EXERCISE BRIEF – Please repeat exactly the lines below from the line with "Instruction: Click the 장바구니 담기 button" to the line with "Task: Click the bullet dot before Výstup", including both, and leave out every picture.

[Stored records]
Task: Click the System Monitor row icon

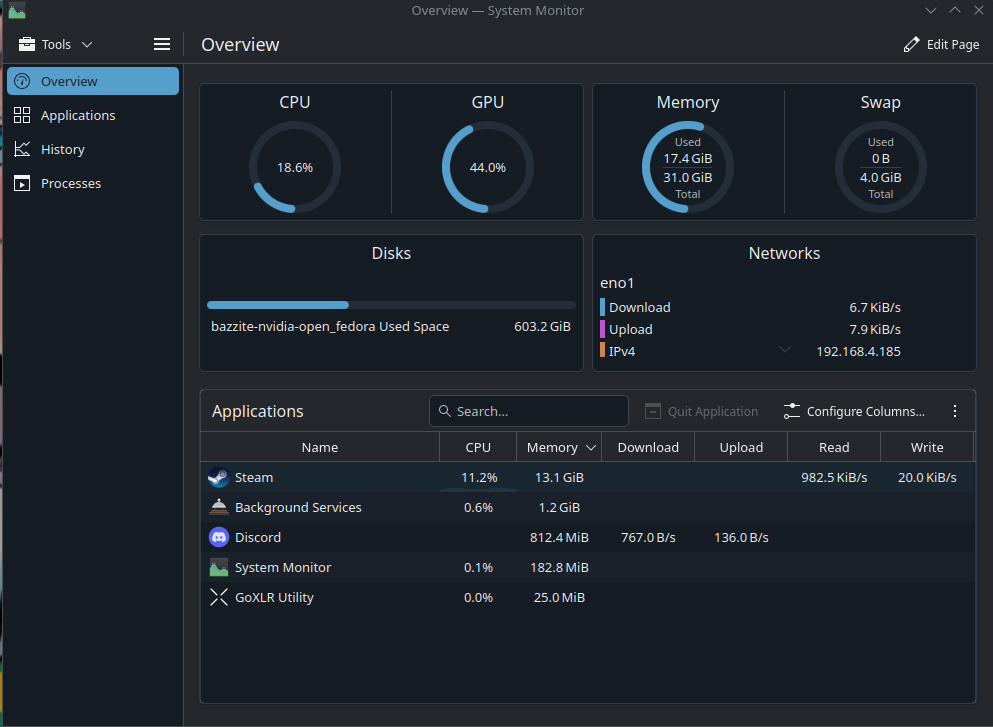Action: pos(218,568)
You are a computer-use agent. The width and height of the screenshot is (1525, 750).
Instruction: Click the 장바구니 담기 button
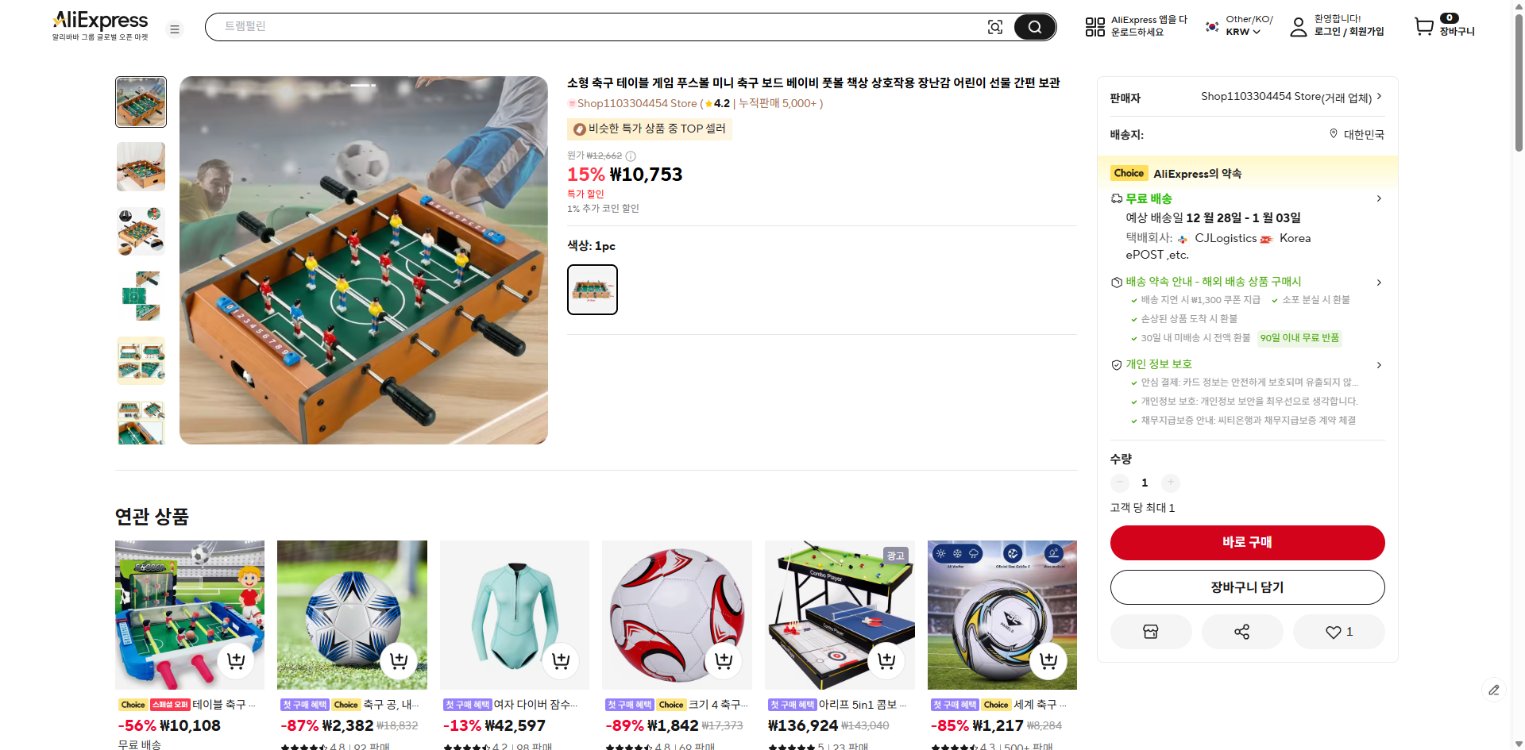tap(1247, 588)
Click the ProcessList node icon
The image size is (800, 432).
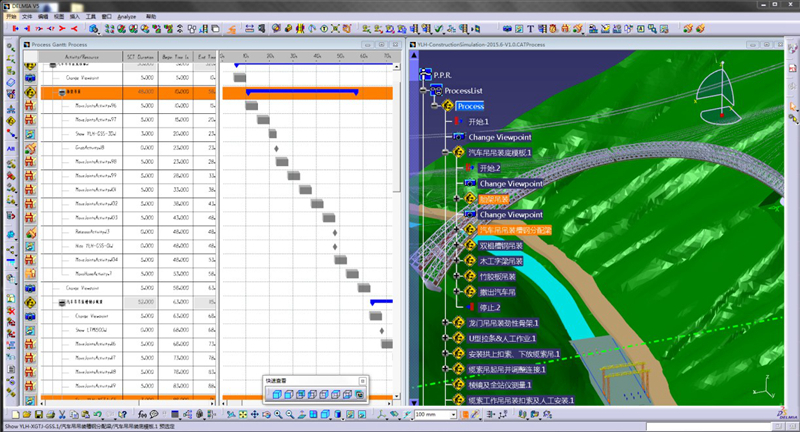pos(434,91)
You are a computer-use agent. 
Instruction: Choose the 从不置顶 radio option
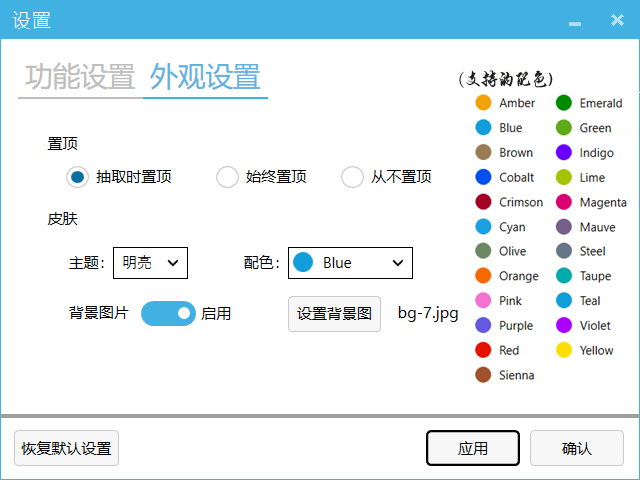[352, 177]
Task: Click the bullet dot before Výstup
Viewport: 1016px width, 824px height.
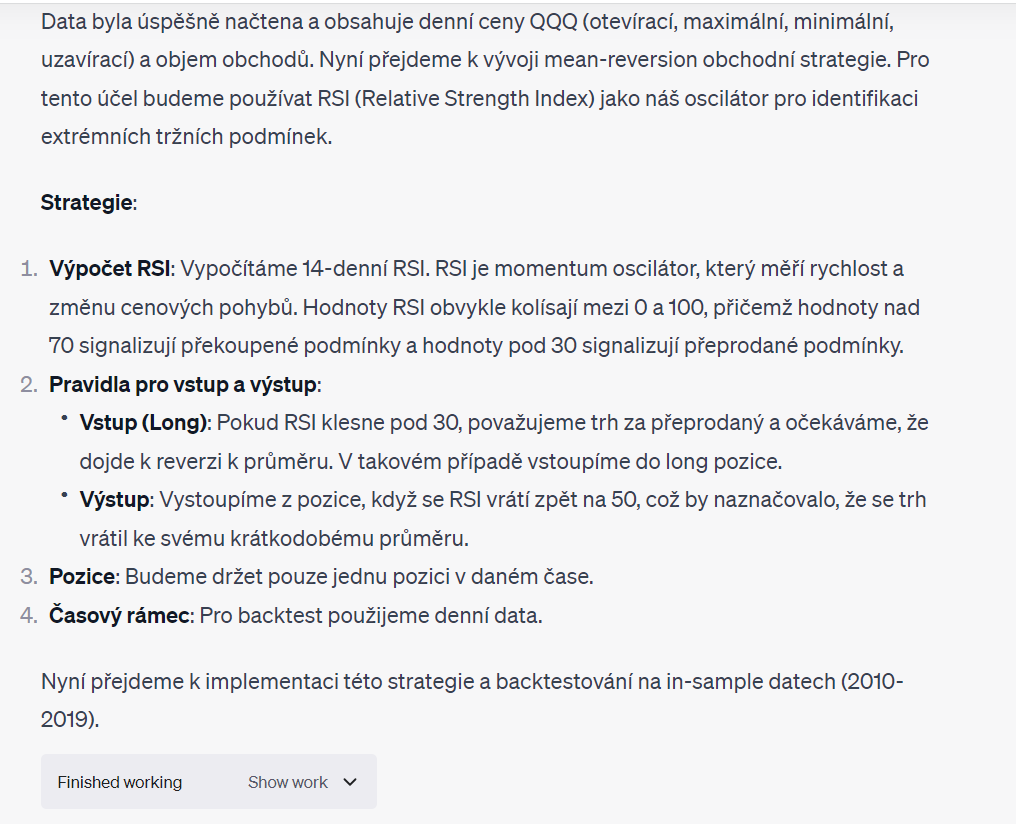Action: (x=64, y=496)
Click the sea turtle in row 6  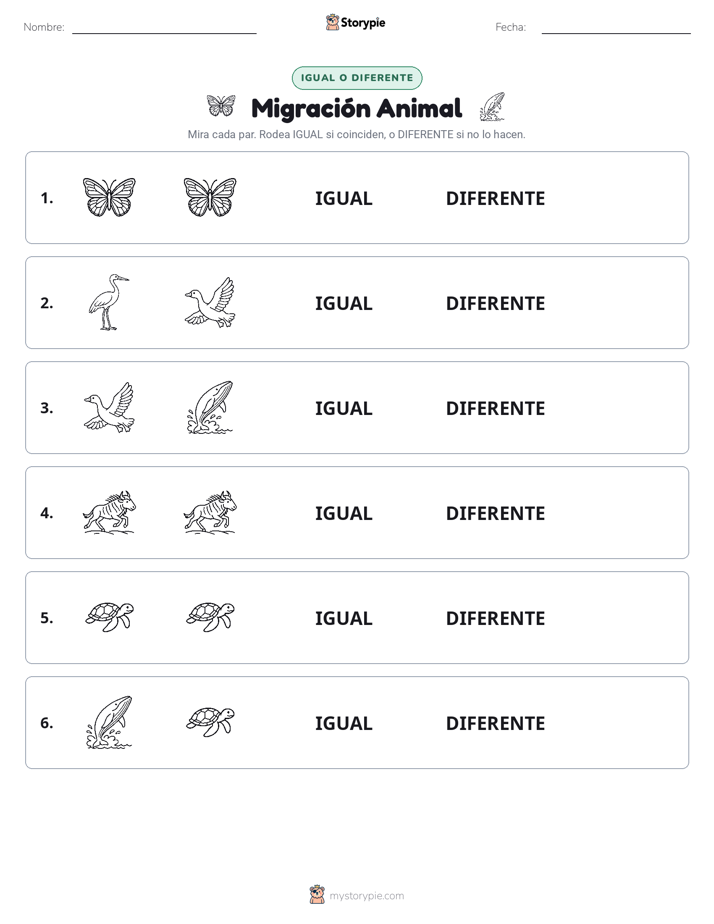[x=210, y=722]
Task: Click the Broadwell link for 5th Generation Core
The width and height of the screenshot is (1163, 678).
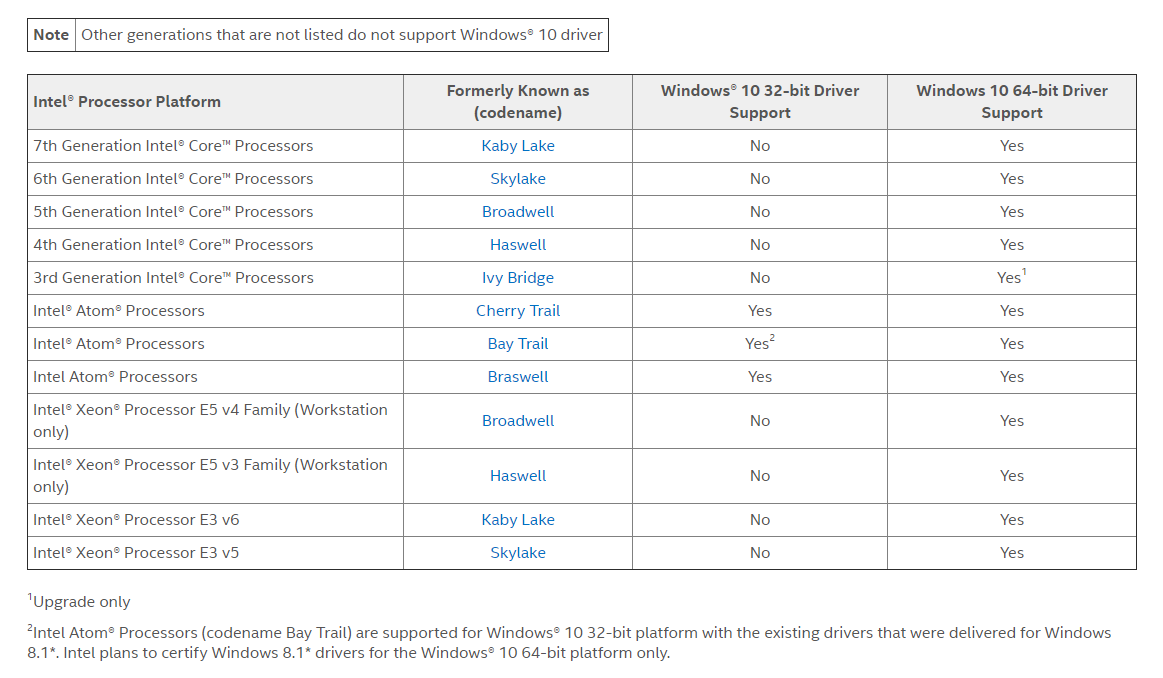Action: 517,212
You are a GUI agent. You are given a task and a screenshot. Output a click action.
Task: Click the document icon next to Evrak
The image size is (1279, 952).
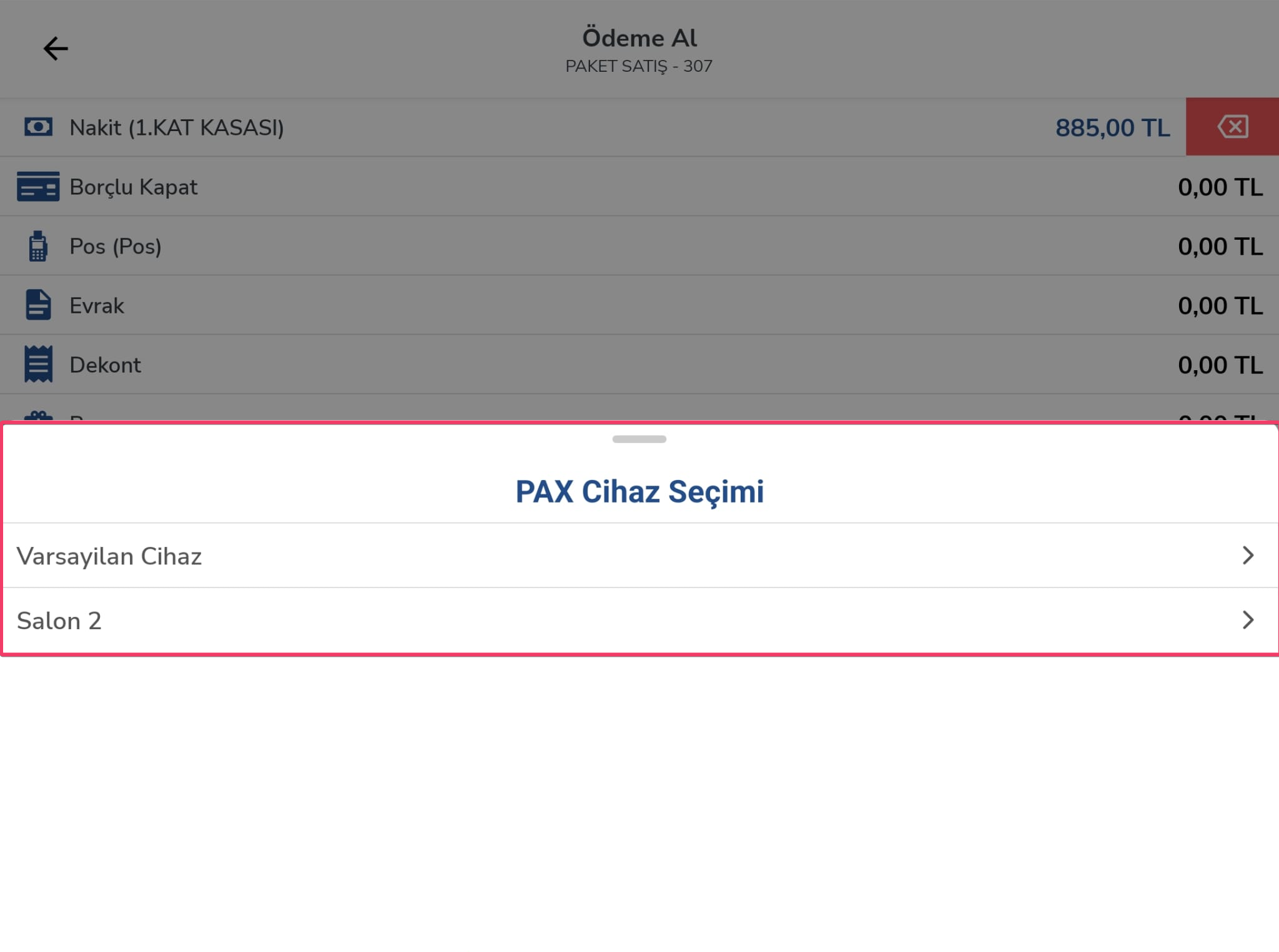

WRITTEN SOLUTION –
Instruction: Click the 장바구니 담기 button
tap(1247, 588)
Click the ProcessList node icon
The image size is (800, 432).
pos(434,91)
You are a computer-use agent. 
Instruction: Choose the 从不置顶 radio option
[352, 177]
Task: Click the bullet dot before Výstup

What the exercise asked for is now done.